You Don't Need More Information. You Need to Remember What You Already Know.

In a world of infinite content, the most valuable thing you can do isn't consume more. It's reconnect with what you've already figured out. Alex Hormozi put it plainly: we need to be reminded more than we need to be taught.

Alex Hormozi said something on the Modern Wisdom podcast that stopped me cold: "We need to be reminded more than we need to be taught."

It's one of those sentences that feels obvious after you hear it and completely invisible before. Of course. Of course that's what's happening. You already know most of what you need to know. The problem isn't a gap in your information. It's a gap in your attention to what you've already figured out.

The information paradox

We live in the most information-rich moment in human history. There are more books, more podcasts, more long-form essays, more YouTube lectures, more expert breakdowns of every conceivable topic than any single person could consume in a thousand lifetimes.

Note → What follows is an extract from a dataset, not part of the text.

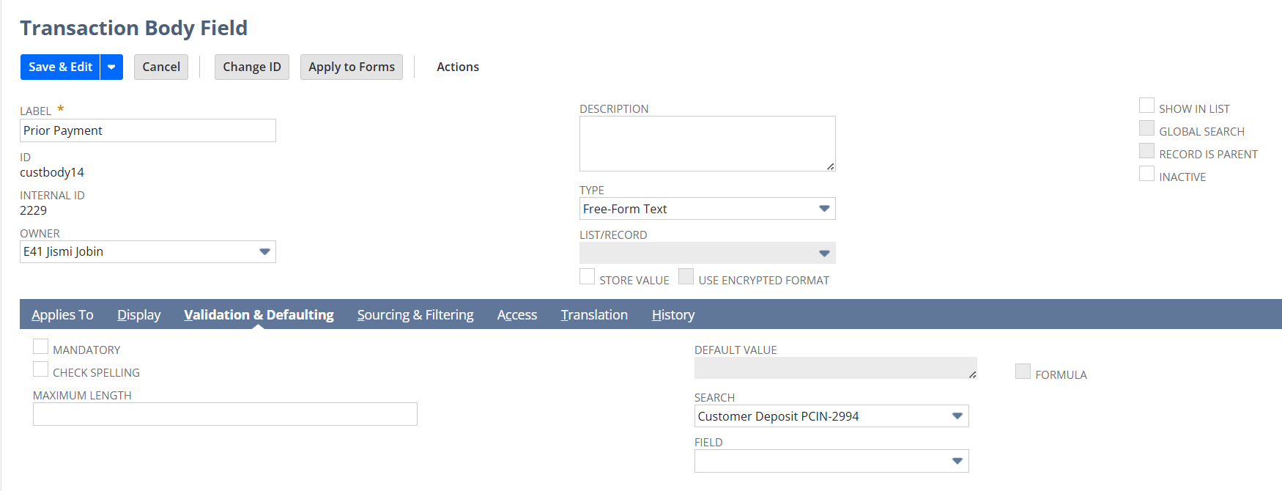Screen dimensions: 1282x491
Task: Click Apply to Forms
Action: 351,67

And somehow, despite all of this, most people feel less certain about things than they did before the internet. Not more certain. Less.

This isn't a coincidence. When information is infinite, the signal-to-noise ratio collapses. Every piece of advice has an equally confident counterpiece. Every framework has a critic with good arguments. You watch two hours of content hoping to grab a secret nugget, and you walk away not with a nugget but with five new questions and a vague sense that someone, somewhere, knows something you don't.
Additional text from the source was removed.